Lawmakers award Congressional gold medals to officers for Jan. 6

WASHINGTON (AP) — Top leaders of the House and Senate on Tuesday will present Congressional Gold Medals to law enforcement officials who defended the U.S. Capitol on Jan. 6, 2021, nearly two years after they met the former president’s supporters Donald Trump fought to confer the highest honor of Congress in a brutal and bloody attack.

To recognize the hundreds of officers who were at the Capitol on January 6, the medals will be placed in four locations — US Capitol Police Headquarters, the Metropolitan Police Department, the Capitol and the Smithsonian Institution. President Joe Biden said when the law was signed last year that a medal would be displayed at the Smithsonian Museum “so that all visitors can understand what happened that day.”

The ceremony in the Capitol rotunda comes as Democrats, who are just weeks away from losing their majority in the House of Representatives, struggle to conclude a nearly 18-month investigation into the uprising. Democrats and two Republicans conducting the probe have vowed to uncover the details of the attack, which took place as Trump attempted to reverse his election defeat and encouraged his supporters to “fight like hell” at a rally just before Congressional admission.

The presentation of the medals is among the final ceremonial acts of House Speaker Nancy Pelosis as she prepares to step down from the leadership. When the bill passed the House of Representatives more than a year ago, she said law enforcement officials from around the city defended the Capitol because they were “the kind of Americans who heard the call to serve and heeded it and the country above them.” themselves”.

“They made it possible for us to return to the Capitol,” she said at the time, “on that podium that night to show the world that our democracy triumphed and that it succeeded because of you,” confirming Biden’s presidency.”

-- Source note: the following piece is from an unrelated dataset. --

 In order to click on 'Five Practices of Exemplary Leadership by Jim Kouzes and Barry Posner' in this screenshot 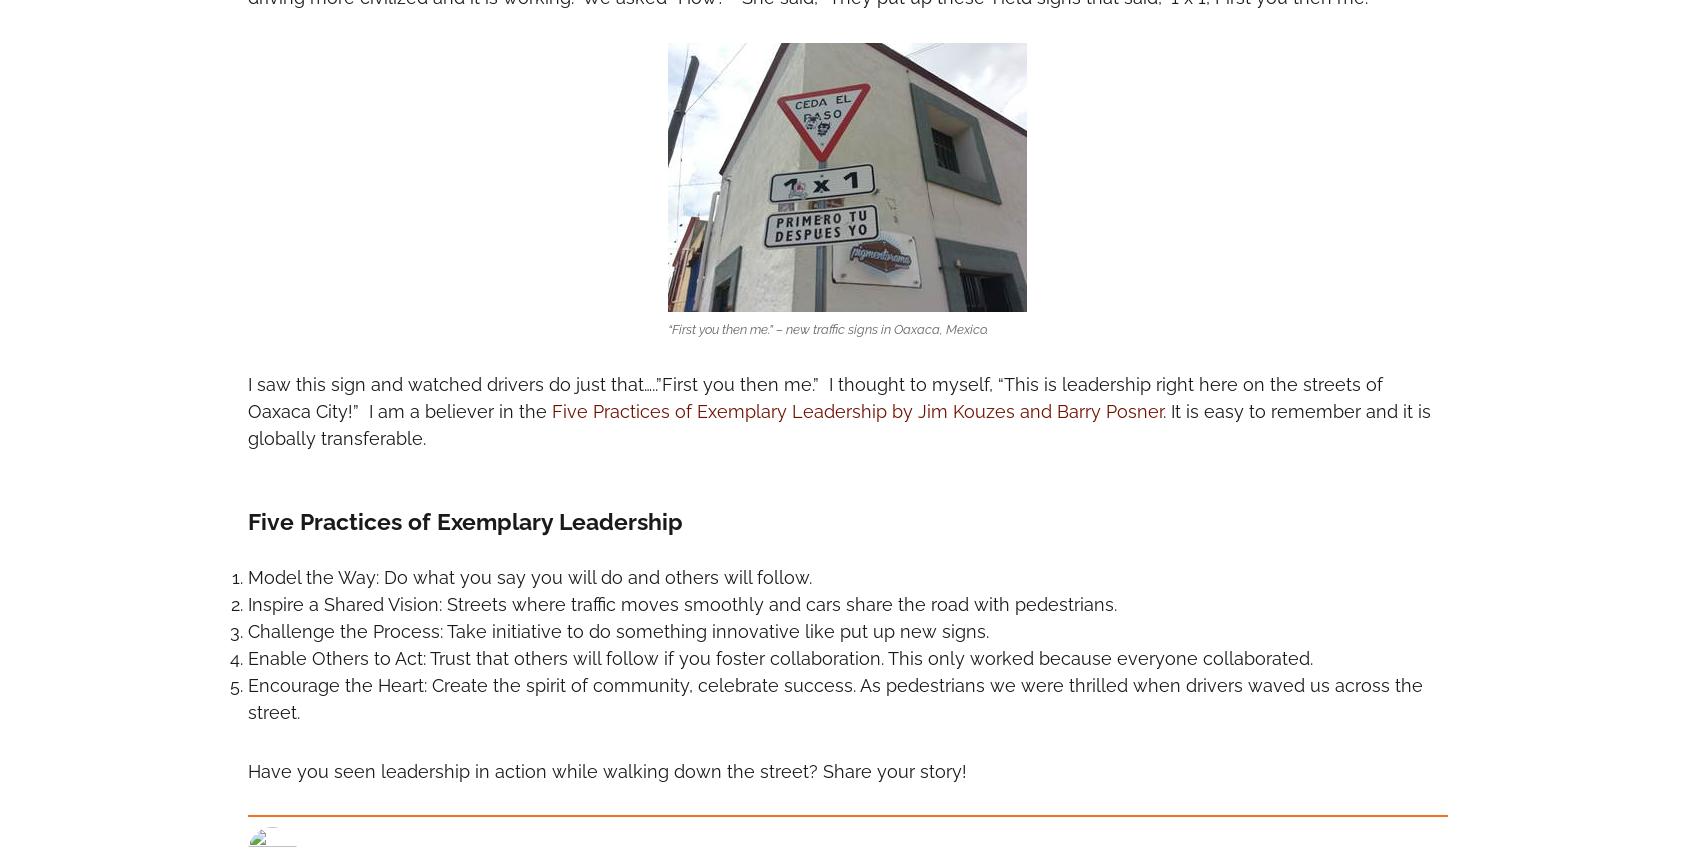, I will do `click(855, 411)`.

Dozens of officers who fought off the rioters sustained serious injuries. As the mob of Trump supporters pushed past them into the Capitol, police were beaten with American flags and their own guns, dragged down the stairs, sprayed with chemicals, and trampled and crushed by the crowd. Officers suffered physical injuries, including brain injuries and other lifelong consequences, and many afterwards struggled to work because they were so traumatized.

Four officials who testified at a House hearing last year spoke candidly about the lingering mental and physical scars and some detailed near-death experiences.

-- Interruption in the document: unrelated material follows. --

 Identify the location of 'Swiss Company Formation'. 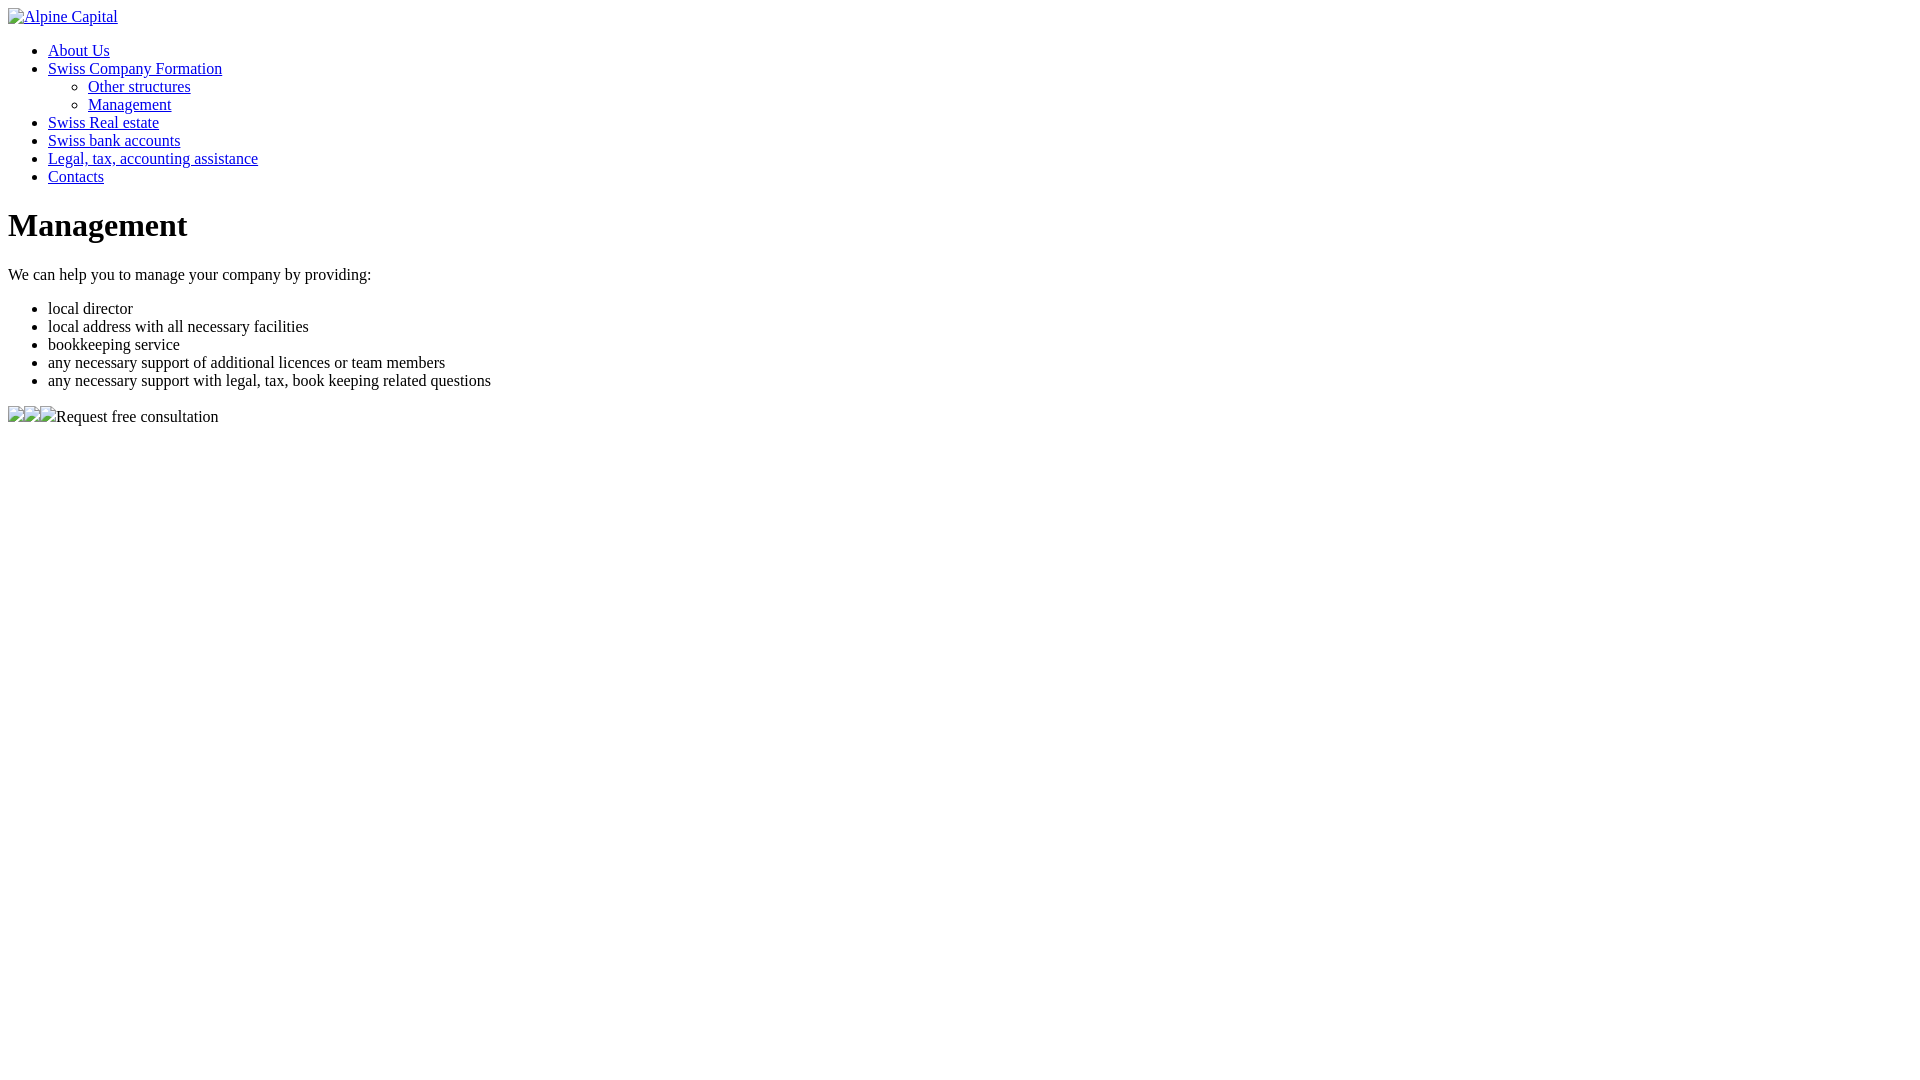
(48, 67).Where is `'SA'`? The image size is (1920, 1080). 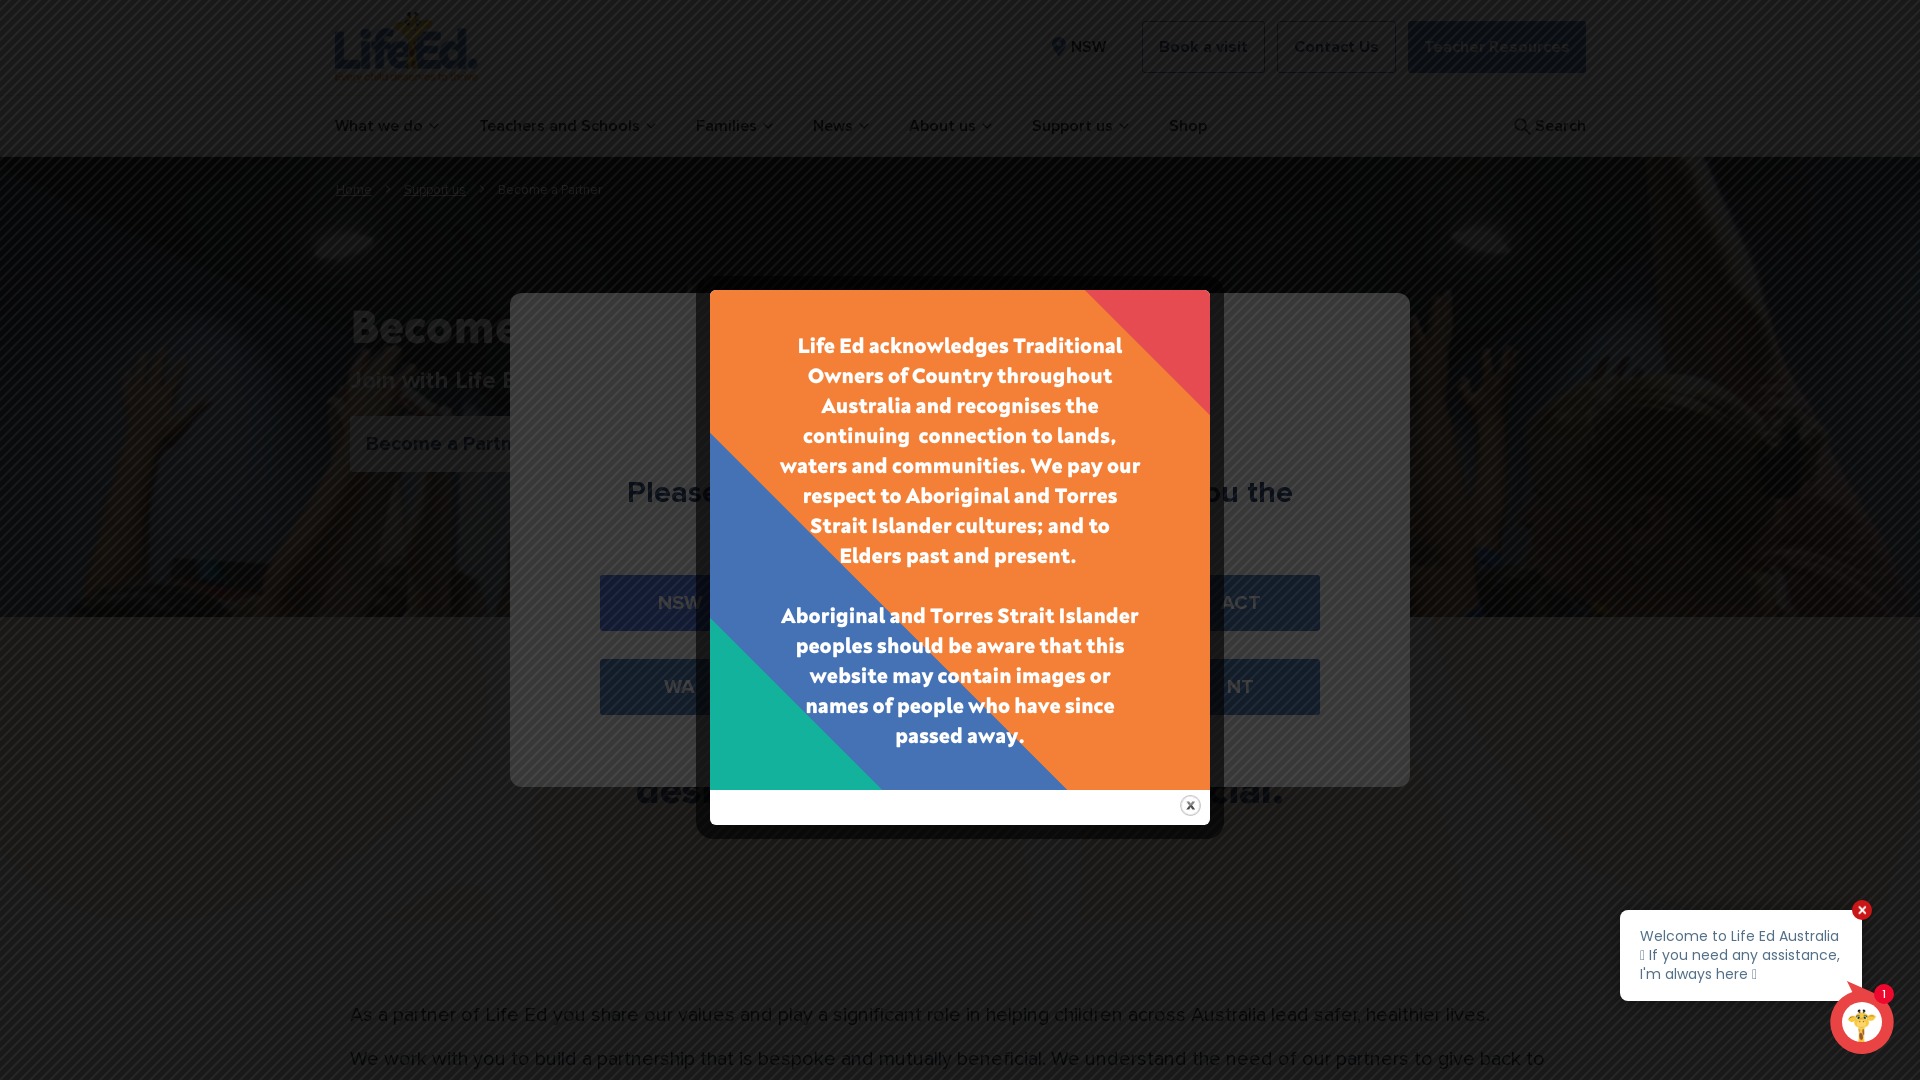
'SA' is located at coordinates (866, 685).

The Congressional Gold Medal, the highest honor that Congress can bestow, has been awarded by the Legislature since 1776.

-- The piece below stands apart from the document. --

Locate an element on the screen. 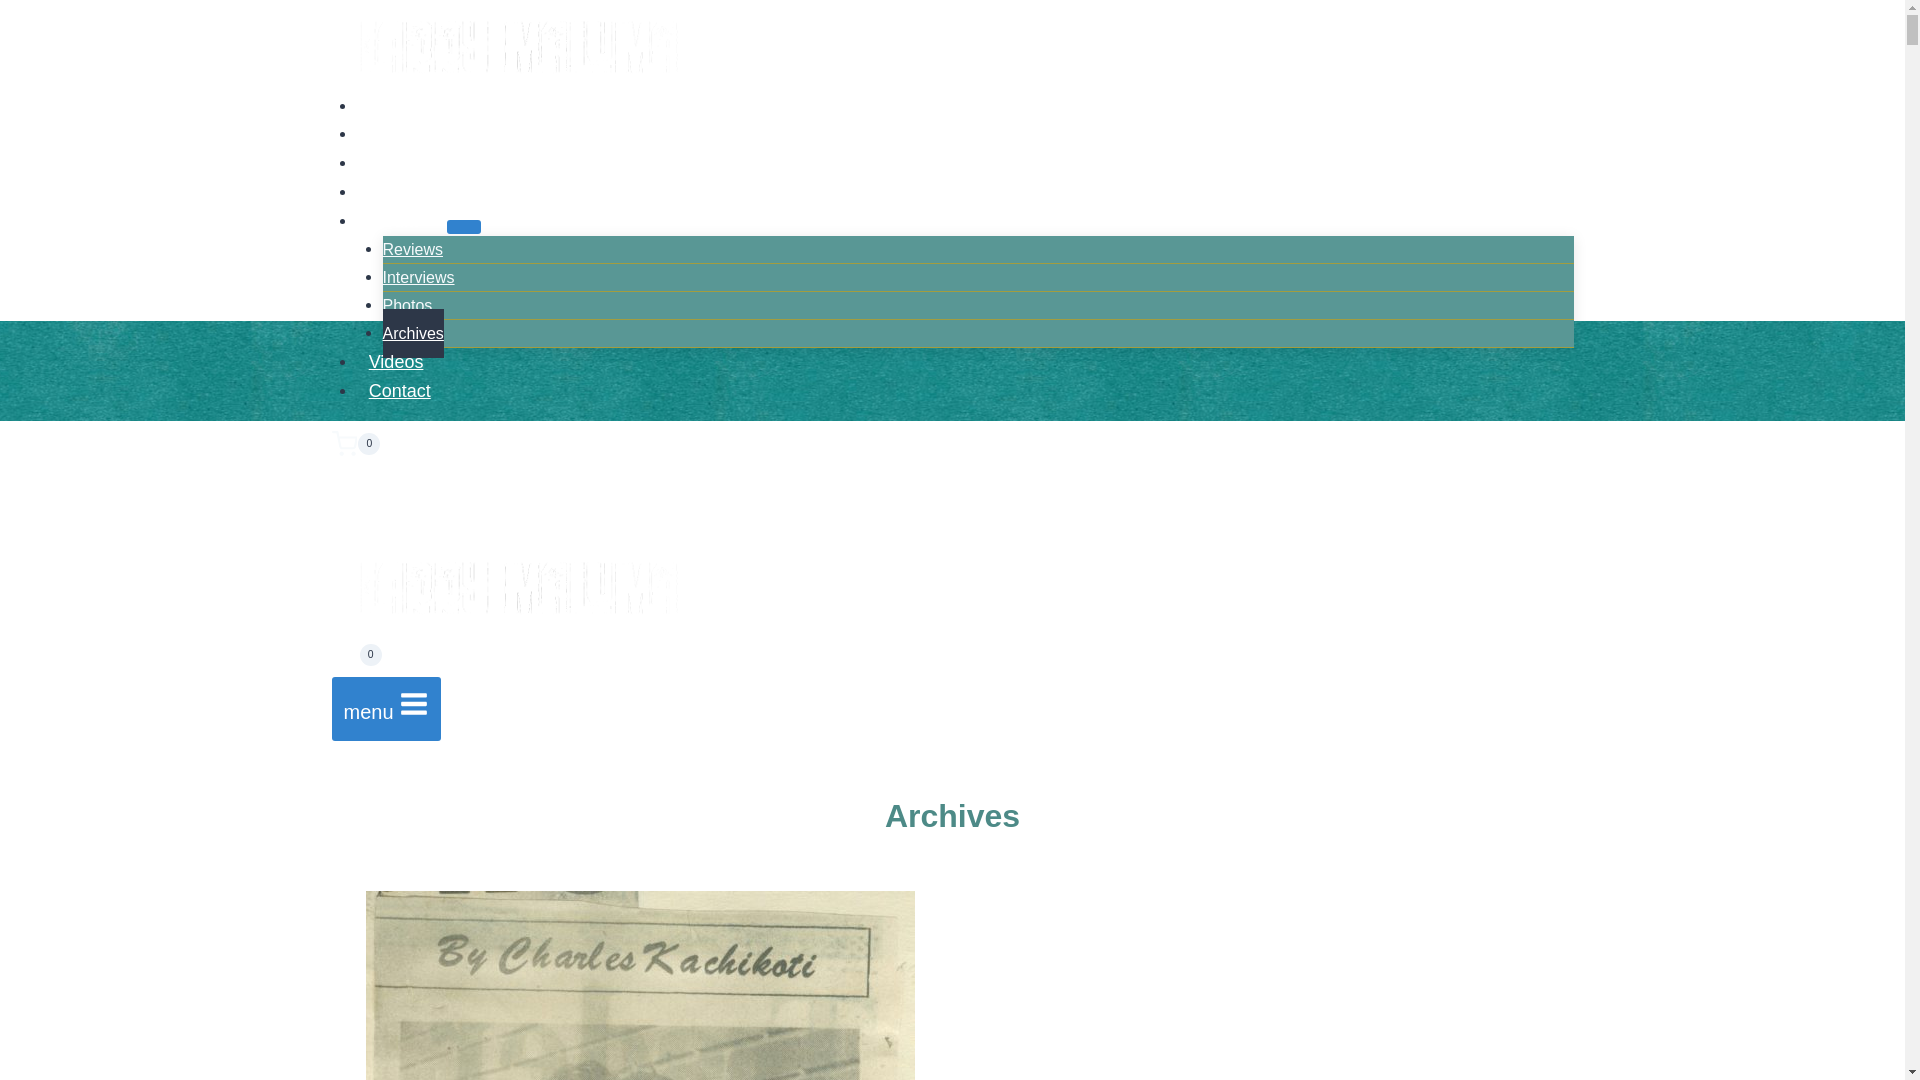 The image size is (1920, 1080). '0' is located at coordinates (952, 442).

Metropolitan Police Officer Daniel Hodges described foaming at the mouth, bleeding and screams as the rioters tried to gouge out his eye and crush him between two heavy doors. Metropolitan Police Officer Michael Fanone, who rushed to the scene, said he was “grabbed, beaten and reprimanded while being branded a traitor to my country”. Capitol Police Officer Harry Dunn said a large group of people shouted the N-word at him as he tried to stop them from entering the chamber of the house.

At least nine people who were in the Capitol that day died during and after the riots, including a woman who was shot by police while attempting to enter the House of Representatives chamber and three other Trump supporters who received medical suffered emergencies. Two police officers died by suicide in the days immediately afterwards, and a third officer, Capitol Police Officer Brian Sicknick, collapsed and later died after one of the rioters sprayed him with a chemical. A coroner determined that he died of natural causes.

A few months after the attack, in August 2021, the Metropolitan Police announced that two more of their officers who had responded to the riot had died by suicide. The circumstances leading to her death were unknown.

The house vote in June 2021 to award the medals received broad support from both parties. But 21 House Republicans voted against it — lawmakers who had downplayed the violence and remained loyal to Trump. The Senate passed the bill by ballot, with no Republican objections.

Pelosi, Republican House Speaker Kevin McCarthy, Senate Majority Leader Chuck Schumer, and Republican Senate Speaker Mitch McConnell will attend the ceremony and present the medals. Capitol Police Chief Thomas Manger and City Police Chief Robert Contee are also expected.

The Congressional Gold Medal, the highest honor that Congress can bestow, has been awarded by the Legislature since 1776. Previous recipients have included George Washington, Sir Winston Churchill, Bob Hope and Robert Frost. In recent years, Congress has presented the medals to former New Orleans Saints player Steve Gleason, who became a leading advocate for people struggling with Lou Gehrig’s disease, and biker Greg LeMond.

Biden signed the law into law in the White House last year and said the officers’ heroism cannot be forgotten.

The uprising was a “violent attempt to overthrow the will of the American people” and Americans needed to understand what happened, he said. “The honest and unvarnished truth. We have to face that.”